▶ **Registros proporcionados**
___

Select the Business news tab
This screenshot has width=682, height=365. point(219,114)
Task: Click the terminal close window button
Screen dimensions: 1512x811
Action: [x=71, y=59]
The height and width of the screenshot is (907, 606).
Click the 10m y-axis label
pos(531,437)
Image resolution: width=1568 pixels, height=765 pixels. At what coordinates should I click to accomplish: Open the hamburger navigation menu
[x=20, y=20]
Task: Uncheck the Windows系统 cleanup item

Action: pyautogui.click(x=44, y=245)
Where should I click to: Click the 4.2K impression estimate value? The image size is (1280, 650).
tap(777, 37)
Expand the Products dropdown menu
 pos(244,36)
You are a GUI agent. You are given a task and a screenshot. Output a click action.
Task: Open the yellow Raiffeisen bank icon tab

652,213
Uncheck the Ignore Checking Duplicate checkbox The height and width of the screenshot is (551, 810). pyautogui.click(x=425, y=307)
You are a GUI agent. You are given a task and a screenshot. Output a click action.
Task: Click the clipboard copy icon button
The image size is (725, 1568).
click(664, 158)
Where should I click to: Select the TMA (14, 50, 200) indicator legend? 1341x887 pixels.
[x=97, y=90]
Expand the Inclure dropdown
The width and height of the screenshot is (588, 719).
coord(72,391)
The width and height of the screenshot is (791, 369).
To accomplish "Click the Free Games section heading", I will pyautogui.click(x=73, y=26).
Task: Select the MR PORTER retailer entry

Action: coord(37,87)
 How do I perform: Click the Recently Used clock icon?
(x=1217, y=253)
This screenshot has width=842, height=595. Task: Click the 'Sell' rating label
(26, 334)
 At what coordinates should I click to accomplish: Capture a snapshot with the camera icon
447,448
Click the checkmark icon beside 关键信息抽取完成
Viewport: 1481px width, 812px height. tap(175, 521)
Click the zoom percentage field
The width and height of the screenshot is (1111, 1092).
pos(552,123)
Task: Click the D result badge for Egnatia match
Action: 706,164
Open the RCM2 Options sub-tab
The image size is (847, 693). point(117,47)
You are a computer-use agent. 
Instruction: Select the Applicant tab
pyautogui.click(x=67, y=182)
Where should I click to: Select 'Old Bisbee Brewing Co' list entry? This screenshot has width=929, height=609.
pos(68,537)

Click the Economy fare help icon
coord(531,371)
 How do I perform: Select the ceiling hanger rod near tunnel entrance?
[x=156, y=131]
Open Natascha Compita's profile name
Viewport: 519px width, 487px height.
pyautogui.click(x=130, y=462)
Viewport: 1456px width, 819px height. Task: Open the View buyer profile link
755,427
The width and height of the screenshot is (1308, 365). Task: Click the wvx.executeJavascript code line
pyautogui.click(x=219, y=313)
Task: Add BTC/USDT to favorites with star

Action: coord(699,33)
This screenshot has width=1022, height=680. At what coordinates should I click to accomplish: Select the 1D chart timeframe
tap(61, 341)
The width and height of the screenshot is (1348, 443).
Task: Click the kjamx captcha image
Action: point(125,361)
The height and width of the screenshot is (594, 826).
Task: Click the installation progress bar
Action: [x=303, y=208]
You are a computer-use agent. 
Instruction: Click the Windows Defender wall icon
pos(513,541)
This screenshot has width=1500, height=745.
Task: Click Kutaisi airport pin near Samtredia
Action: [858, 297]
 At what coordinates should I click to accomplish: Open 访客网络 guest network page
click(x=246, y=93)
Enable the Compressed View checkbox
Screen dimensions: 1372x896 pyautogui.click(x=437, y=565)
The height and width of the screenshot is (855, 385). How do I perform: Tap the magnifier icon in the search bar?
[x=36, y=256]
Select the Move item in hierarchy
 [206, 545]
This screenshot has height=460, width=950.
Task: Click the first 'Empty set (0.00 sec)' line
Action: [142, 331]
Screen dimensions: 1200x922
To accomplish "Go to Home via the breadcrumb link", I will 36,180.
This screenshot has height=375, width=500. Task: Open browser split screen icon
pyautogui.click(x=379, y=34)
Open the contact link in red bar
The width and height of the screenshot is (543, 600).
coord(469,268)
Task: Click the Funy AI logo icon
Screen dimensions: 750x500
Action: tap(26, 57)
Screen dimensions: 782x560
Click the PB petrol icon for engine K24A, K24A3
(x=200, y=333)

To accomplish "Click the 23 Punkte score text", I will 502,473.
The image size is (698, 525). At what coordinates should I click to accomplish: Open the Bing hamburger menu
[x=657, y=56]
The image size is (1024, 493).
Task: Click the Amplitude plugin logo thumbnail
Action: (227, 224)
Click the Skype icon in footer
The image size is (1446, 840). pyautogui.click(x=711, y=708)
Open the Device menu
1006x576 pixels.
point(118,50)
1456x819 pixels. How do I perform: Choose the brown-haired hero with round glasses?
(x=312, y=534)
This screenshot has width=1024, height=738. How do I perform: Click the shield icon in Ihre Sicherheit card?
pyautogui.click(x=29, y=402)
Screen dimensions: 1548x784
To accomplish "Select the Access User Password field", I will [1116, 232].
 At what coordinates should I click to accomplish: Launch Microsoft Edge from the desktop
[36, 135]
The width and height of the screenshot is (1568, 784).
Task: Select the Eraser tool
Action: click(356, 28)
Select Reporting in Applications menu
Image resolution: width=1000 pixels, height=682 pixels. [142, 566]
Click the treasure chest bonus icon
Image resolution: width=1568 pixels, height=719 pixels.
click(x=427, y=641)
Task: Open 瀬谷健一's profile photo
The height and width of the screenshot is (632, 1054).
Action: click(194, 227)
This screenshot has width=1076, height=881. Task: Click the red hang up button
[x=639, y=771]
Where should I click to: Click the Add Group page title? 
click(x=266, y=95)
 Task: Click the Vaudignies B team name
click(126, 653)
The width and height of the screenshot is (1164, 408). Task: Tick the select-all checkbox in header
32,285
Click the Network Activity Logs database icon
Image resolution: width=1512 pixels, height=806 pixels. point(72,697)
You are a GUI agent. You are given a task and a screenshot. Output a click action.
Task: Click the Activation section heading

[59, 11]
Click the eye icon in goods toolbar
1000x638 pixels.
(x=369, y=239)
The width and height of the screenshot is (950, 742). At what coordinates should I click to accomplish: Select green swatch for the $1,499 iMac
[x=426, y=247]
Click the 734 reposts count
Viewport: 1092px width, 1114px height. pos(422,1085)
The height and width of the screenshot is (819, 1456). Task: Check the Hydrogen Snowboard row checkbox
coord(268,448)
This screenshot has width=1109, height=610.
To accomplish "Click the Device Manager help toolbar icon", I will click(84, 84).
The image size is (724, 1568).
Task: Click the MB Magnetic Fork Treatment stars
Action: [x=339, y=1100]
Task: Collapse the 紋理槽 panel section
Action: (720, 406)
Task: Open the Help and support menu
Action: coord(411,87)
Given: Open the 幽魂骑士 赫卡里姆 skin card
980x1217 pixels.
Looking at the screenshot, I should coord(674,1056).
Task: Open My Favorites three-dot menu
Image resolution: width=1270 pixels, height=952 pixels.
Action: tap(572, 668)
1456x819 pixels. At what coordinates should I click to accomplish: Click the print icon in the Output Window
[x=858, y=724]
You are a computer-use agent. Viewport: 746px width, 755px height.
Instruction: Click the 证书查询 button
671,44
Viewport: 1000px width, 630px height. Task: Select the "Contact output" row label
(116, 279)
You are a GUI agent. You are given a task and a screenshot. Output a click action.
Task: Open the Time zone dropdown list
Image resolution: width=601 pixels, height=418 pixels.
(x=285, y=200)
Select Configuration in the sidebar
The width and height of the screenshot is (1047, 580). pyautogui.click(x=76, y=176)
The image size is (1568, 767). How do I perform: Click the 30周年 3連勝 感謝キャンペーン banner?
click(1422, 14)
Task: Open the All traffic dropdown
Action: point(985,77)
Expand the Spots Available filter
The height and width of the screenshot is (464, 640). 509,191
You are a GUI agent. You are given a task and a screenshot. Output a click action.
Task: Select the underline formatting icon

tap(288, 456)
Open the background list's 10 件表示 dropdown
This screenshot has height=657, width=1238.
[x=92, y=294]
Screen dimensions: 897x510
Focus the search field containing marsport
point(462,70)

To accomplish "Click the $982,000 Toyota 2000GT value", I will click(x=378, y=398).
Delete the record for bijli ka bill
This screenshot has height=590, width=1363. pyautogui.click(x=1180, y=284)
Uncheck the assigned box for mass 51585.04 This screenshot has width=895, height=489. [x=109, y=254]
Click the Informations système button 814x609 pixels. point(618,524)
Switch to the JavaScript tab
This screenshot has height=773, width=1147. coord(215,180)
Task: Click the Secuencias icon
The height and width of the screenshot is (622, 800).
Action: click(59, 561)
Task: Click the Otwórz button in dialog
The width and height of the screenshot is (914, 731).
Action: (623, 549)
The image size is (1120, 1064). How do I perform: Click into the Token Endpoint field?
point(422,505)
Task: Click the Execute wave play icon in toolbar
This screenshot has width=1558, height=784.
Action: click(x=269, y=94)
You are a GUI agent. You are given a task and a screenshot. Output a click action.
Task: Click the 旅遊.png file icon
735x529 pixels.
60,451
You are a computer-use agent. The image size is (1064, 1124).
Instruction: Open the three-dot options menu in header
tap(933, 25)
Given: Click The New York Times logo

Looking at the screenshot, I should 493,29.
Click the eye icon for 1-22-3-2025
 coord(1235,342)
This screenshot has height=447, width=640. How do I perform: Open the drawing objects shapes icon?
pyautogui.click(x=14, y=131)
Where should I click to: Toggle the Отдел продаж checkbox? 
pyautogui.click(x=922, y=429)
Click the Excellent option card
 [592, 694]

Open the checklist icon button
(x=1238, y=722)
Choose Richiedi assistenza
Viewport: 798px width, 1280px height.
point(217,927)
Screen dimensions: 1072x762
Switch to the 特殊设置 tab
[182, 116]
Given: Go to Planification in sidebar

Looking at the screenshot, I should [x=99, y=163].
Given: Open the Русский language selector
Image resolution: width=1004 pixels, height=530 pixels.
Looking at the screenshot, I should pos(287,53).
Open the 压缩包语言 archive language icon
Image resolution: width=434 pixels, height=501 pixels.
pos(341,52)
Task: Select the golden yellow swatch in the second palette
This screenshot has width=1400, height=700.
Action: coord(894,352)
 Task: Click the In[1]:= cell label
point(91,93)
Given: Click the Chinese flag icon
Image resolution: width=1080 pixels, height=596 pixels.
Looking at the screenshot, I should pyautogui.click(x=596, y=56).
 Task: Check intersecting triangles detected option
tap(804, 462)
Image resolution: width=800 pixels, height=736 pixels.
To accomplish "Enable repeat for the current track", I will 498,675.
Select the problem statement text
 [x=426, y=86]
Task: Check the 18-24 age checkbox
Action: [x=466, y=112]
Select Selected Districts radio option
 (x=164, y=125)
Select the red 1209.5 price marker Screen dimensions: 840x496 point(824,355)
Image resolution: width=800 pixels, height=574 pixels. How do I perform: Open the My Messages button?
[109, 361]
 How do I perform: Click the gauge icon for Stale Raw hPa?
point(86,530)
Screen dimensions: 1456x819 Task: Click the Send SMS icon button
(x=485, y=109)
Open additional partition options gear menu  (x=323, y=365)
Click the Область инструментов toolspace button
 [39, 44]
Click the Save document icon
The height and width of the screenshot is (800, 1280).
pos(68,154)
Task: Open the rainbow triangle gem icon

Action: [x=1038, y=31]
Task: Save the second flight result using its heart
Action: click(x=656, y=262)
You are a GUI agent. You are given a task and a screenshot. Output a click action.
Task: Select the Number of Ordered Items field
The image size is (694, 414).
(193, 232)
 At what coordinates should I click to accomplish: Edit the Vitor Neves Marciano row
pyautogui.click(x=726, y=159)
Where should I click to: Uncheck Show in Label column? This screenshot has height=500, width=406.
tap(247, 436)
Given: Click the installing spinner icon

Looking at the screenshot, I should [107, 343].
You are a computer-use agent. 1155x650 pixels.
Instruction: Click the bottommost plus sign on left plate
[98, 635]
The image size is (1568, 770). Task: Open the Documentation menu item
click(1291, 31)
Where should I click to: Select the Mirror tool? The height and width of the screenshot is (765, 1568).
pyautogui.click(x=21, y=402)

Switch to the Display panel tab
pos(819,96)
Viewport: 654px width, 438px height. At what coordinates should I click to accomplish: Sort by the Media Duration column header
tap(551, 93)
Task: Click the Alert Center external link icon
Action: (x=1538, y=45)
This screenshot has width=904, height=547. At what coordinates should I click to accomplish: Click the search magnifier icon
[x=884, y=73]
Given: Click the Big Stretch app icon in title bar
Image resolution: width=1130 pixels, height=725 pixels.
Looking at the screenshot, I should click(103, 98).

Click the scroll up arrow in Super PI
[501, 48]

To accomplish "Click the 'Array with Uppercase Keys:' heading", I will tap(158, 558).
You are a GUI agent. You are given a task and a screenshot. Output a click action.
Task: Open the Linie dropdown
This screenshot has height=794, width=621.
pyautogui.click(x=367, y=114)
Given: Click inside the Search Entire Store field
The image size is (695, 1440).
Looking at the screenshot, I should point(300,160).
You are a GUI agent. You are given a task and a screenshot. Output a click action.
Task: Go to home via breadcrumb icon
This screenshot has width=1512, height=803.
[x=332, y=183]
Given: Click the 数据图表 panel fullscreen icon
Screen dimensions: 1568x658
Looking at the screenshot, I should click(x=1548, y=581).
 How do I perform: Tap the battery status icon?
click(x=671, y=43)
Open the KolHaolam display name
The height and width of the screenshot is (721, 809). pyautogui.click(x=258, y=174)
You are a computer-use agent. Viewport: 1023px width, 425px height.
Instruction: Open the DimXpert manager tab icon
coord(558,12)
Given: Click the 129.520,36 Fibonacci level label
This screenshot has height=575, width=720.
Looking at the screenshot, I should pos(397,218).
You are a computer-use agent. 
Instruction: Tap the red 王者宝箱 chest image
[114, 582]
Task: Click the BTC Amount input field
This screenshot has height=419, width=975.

___

▶ **La tarea**
Copia de nuevo las líneas desde la que contiene "Task: Open 瀬谷健一's profile photo" hasta la que contiene "click(126, 653)", ambas incluidas, cambiando "hang up" por "end call" y sin modificar nada más.

▶ **Resultado de la tarea**
Task: Open 瀬谷健一's profile photo
The height and width of the screenshot is (632, 1054).
Action: click(194, 227)
This screenshot has width=1076, height=881. Task: Click the red end call button
[x=639, y=771]
Where should I click to: Click the Add Group page title? 
click(x=266, y=95)
 Task: Click the Vaudignies B team name
click(126, 653)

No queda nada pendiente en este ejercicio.